Toyota RAV4 Forums banner

1 - 7 of 7 Posts
K

·
Guest
Joined
·
0 Posts
Discussion Starter #1
This is my first Toyota and I don't know what's normal ... but I was reading this thread:

http://rav4world.com/forums/viewtopic.php?t=1903

and I understand that a warmup period of between 30 seconds and a minute or so is probably sufficient depending on ambient temps.

Anyway, I've noticed that even with a warmup of about a minute on mildly cold mornings (0 celsius here so far) the trans takes about a mile or so to warm to the point it will shift into OD. My questions:

Is this normal?

I've told my wife (who does most of the driving) to take it easy until the car shifts into OD but should I be concerned about this?

Will a longer warmup make an appreciable reduction in the time it takes to get the tranny to operating temp?

Thanks, kj
 

·
Registered
Joined
·
2,223 Posts
Normal for all automatic transmissions. When coolant temperature is lower than a preset figure, driveability could suffer if the transmission was allowed to shift into overdrive or the converter clutch was locked up. The ECU monitors the coolant temperature and won't allow the transmission to shift into overdrive or lock up until the coolant reaches the preset temperature.

I prefer driving to warm the car up evenly so I just take it easy for the first few minutes.
 
K

·
Guest
Joined
·
0 Posts
Discussion Starter #3
Understood, thanks.

Would a longer engine warmup make an appreciable improvement in the speed that the tranny comes up to temperature, vs. just driving?

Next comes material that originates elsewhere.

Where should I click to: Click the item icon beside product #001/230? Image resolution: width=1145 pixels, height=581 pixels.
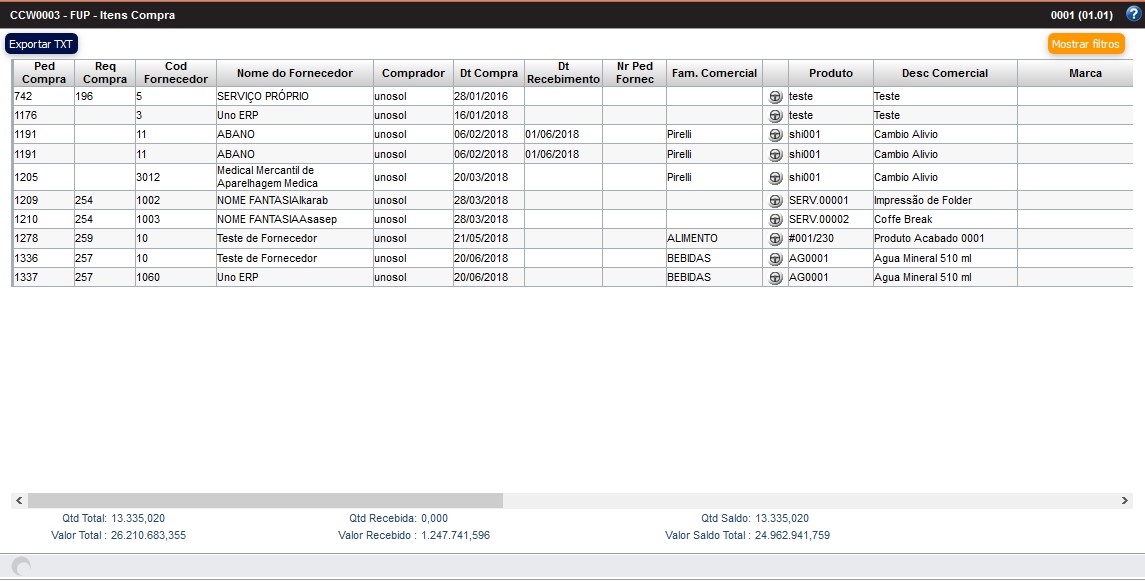tap(775, 239)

My wife is my concern ... I tell her to take it easy when the car is cold but if the kids are late for school or she's got to accelerate hard to get out of our neighborhood onto the main road ... just wondering how much damage we risk, and, how to mitigte.

When I drive the car I always take it easy when it's cold out, allowing the TC to lock up.

-kj-
 

·
Registered
Joined
·
1,969 Posts
I don't generally let a car sit and warm up. But I don't like to take any car much above 3k before reaching operating temp.

Suppose if you're really concerned about it you could get an engine block heater.

Here's a good little 'did you know?' article on idling.
http://oee.nrcan.gc.ca/communities-...-communities/articles/idling-tips.cfm?attr=28

Once a vehicle is running, the best way to warm it up is to drive it. With computer-controlled, fuel-injected engines, you need no more than 30 seconds of idling on winter days before driving away.

Warming up the vehicle means more than warming the engine. The tires, transmission, wheel bearings and other moving parts also need to be warm for the vehicle to perform well. Most of these parts don't begin to warm up until you drive the vehicle away.

Excessive idling can be hard on your engine. Because the engine isn't working at peak operating temperature, fuel doesn't undergo complete combustion. This leaves fuel residues that contaminate engine oil and make spark plugs dirty.

It's important to drive away as soon as possible after a cold start. But avoid high speeds and rapid acceleration for the first five kilometres. This lets the whole vehicle reach peak operating temperature as quickly as possible without paying a fuel penalty.
 

·
Registered
Joined
·
2,420 Posts
bmorton and nouse4aname are correct.

I believe Toyota has programmed the PCM not to allow shifting into OD to occur until the engine reaches a prescribed operating temperature thus improving reliabilty issues with the engine and tranny, but also to reduce emissions. The engine warms up faster (and reduces emissions conditions quicker) at the higher RPMs found in remaining in a lower gear at higher road speeds.

Wifey's Lexus does this. I found it annoying also, until I reasoned why it was designed this way.
 
K

·
Guest
Joined
·
0 Posts
Discussion Starter #6
Thanks, 'twas what I suspected. As long as it's design behavior, I'm cool with it. -kj-
 

·
Registered
Joined
·
2,223 Posts
I guess the answer to your basic question would be yes, if not being able to shift into overdrive immediately after driving away is the greatest concern, you could idle it longer to bring the water temperature up to the point where the ECU will allow overdrive to kick in. It's not the transmission the car wants to warm up so much as the engine. How long you'd have to idle in order to warm up the engine sufficiently is another question.